I'm trying to solve this calculus problem:
A tower is constructed with a square base and square horizontal cross-sections. Viewed from any direction perpendicular to a side, the tower has base $y = 0$ and profile lines $y = (x – 1)^2$ and $y = (x+1)^2$. (See shaded region in picture.) Find the volume of the solid.
Here's what I tried:
Consider only to the right of the $y$-axis ($x > 0$): my idea is to use the method of shells, taking the sum of volumes of small hollow cylindrical chunks obtained by rotating green vertical strips of different radii, about the $y$-axis.
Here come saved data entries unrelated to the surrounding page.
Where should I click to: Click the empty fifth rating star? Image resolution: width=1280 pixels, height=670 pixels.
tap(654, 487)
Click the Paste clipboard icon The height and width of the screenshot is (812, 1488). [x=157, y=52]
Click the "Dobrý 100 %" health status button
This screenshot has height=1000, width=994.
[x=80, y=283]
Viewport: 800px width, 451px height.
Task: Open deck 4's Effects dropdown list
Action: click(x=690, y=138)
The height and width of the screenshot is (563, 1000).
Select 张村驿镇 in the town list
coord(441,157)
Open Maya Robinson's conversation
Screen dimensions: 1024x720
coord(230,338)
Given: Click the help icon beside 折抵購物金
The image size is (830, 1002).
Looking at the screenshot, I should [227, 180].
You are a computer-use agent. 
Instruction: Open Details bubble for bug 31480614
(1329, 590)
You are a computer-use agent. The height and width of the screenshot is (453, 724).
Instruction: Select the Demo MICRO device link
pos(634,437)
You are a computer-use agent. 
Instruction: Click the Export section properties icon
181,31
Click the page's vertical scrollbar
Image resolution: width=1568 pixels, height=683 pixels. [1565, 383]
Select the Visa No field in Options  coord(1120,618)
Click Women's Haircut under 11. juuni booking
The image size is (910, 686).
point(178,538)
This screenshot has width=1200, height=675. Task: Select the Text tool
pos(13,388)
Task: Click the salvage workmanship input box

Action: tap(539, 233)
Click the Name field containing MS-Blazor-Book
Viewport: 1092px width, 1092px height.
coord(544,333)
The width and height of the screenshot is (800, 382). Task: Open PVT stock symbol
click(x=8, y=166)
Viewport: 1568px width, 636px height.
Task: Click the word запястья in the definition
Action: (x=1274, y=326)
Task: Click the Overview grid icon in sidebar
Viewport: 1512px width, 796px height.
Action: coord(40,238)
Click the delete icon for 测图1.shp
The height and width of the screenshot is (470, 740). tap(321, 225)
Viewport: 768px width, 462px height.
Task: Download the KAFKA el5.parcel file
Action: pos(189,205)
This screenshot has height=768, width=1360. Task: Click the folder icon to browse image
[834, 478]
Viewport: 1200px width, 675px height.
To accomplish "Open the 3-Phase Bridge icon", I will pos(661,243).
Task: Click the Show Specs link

Each such cylindrical shell would have radius $x$, height $(x-1)^2$ and thickness $dx$. The radii would range from $0$ to $1$ (since at $x = 1$, $(x-1)^2 = 0$), and so the total volume would be given by:
$$V = \int_{0}^{1} 2 \pi x(x-1)^2 dx = \frac{\pi}{6}$$
But this turns out to be incorrect. Where am I going wrong in my reasoning? What is the right way to think about this problem?
Best Answer
At height $y$, the horizontal cross-section of the tower is a square of side $2(1-\sqrt y)$, and area $4(1-2\sqrt y+y)$. So just integrate this area over $0\le y\le 1$.